_Page_.
──────
Reply to Thread Bookmark Thread
Posts 1 to 17 of 17
  1. #1

    User Info Menu

    This shouldn't be difficult, but it is somehow...

    I'm in the mecca of the jazz guitar universe, but I'm having a hard time finding a teacher. Partially, this is my fault because I have certain things in mind:

    1. I hope he's a good player and teacher. Organized, thoughtful and intelligent with a good method. I'm not new to the guitar or music theory, etc. (but I am to jazz) so it's hard for me to take lessons with these 18-year-old kids.

    There may be plenty of folks who fit the above, but then we run into,

    2. Price. I just can't afford $100 (or even more) per lesson, which seems to be the going rate for qualified guys here. I certainly would want to do weekly lessons, but at that rate, it's not possible. Not even $75.

    Trouble is, all the craigslist guys I have found for $25-50 an hour don't come close to No. 1 above. You get what you pay for...

    I know I can probably find something with skyped lessons in that price range, but it ain't as good, man. and it defeats the whole being in NYC thing.

    I wouldn't mind if someone would do bi-weekly lessons if they were good and knew how to keep me well occupied for two weeks, but I haven't found him or her yet.

    Please don't flame me with how good teaching is worth it. I know! And I'm not complaining or begrudging the price these teachers can command. I just can't swing it.
──────
Data records
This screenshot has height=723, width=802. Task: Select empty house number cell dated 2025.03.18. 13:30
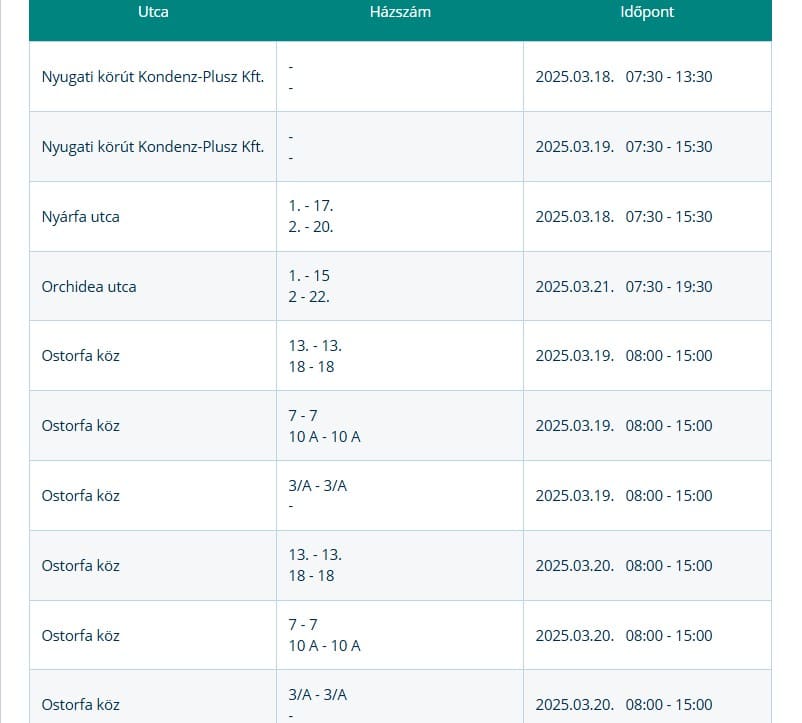399,76
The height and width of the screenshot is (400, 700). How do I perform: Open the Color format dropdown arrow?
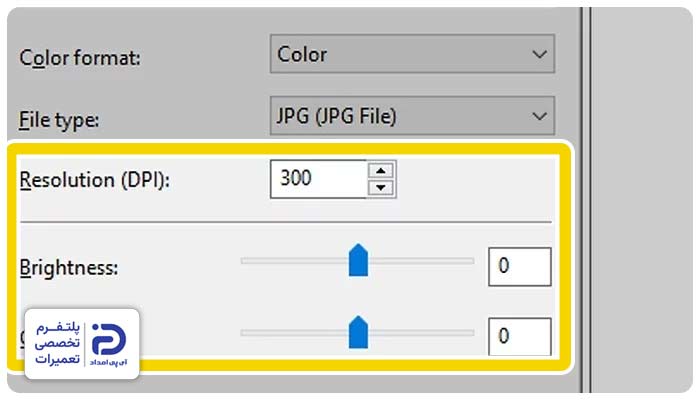(540, 54)
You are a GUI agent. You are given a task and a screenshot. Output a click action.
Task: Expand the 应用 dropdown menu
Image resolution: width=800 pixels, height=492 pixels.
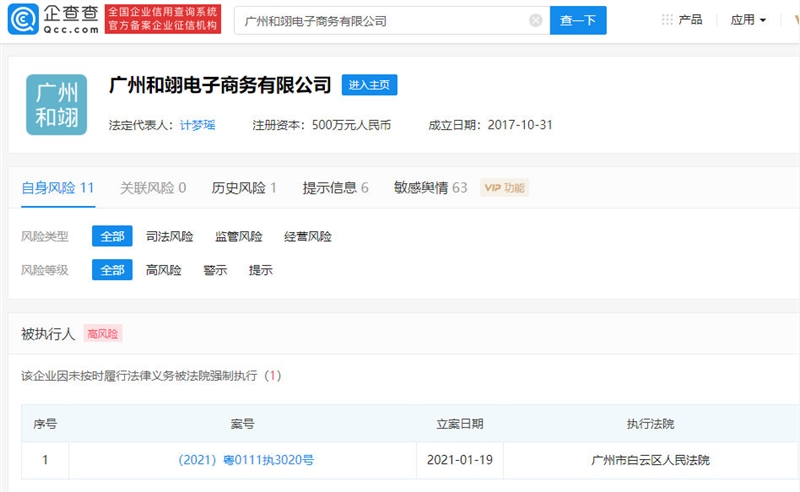[748, 20]
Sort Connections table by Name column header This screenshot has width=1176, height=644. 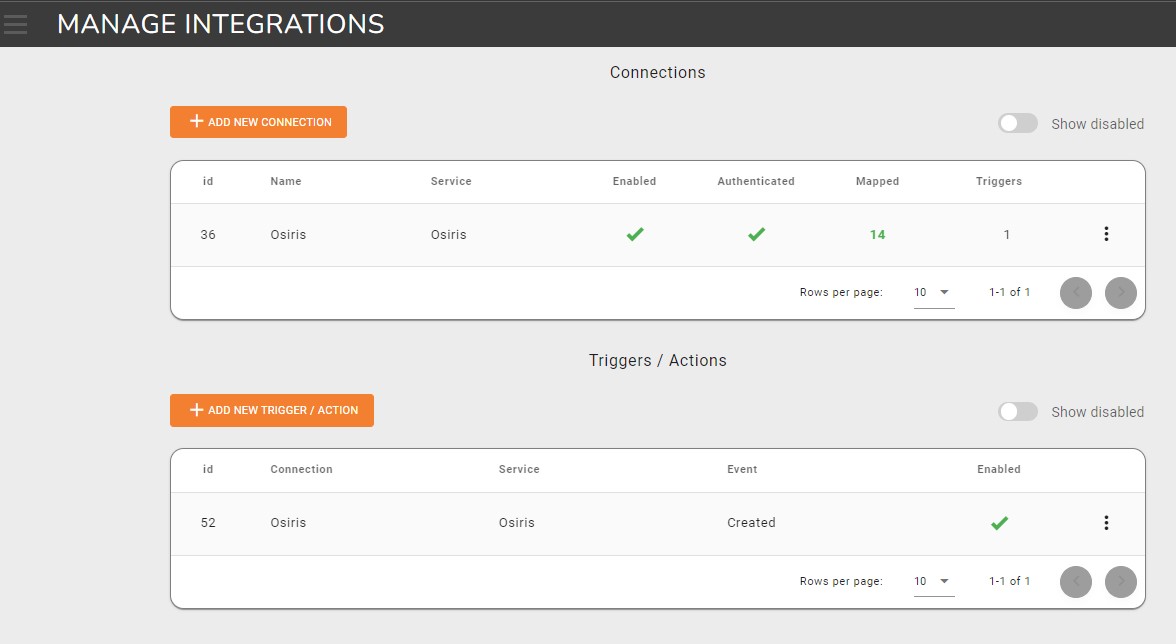[x=286, y=182]
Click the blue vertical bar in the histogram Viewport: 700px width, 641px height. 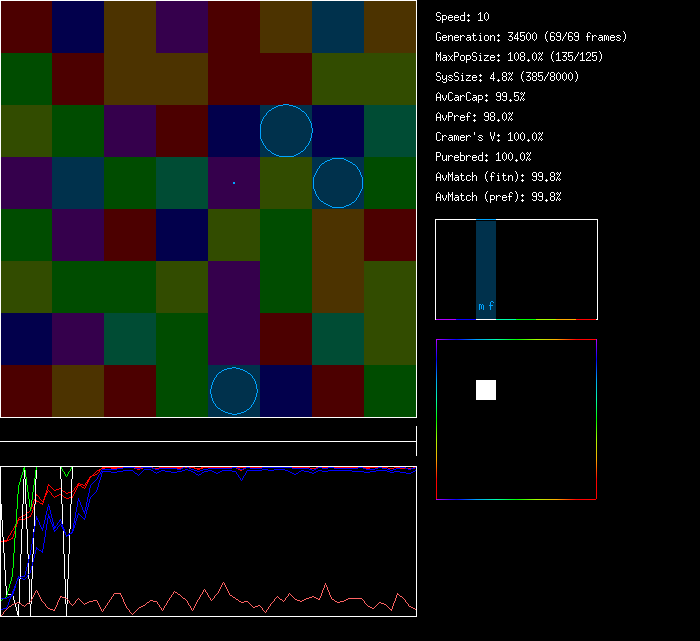point(486,260)
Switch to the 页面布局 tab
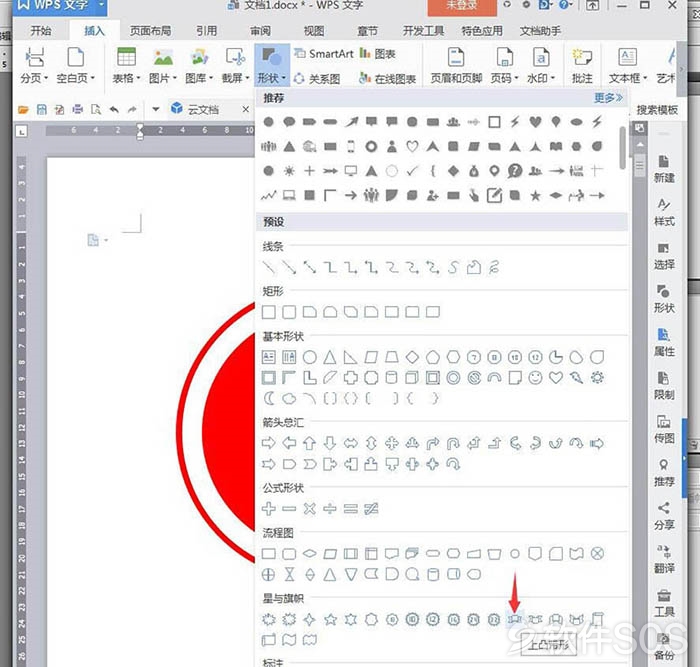 tap(150, 31)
──────
_Written problem 1_. Edit the forum post's passage that opens with the words containing "2. Price. I" and closes with "in NYC thing.", giving it again with "craigslist" replaced by "online listings".
_Written problem 2_.
Answer these questions from the forum post.
(a) What per-lesson amount does the poster call the going rate for qualified teachers?
(b) What hourly range did the craigslist teachers the poster found charge?
(c) Which city does the poster say they are in?
The records are separate material from the forum post.

_Task answer 1_.
2. Price. I just can't afford $100 (or even more) per lesson, which seems to be the going rate for qualified guys here. I certainly would want to do weekly lessons, but at that rate, it's not possible. Not even $75.

    Trouble is, all the online listings guys I have found for $25-50 an hour don't come close to No. 1 above. You get what you pay for...

    I know I can probably find something with skyped lessons in that price range, but it ain't as good, man. and it defeats the whole being in NYC thing.

_Task answer 2_.
(a) $100 (or even more) per lesson
(b) $25-50 an hour
(c) NYC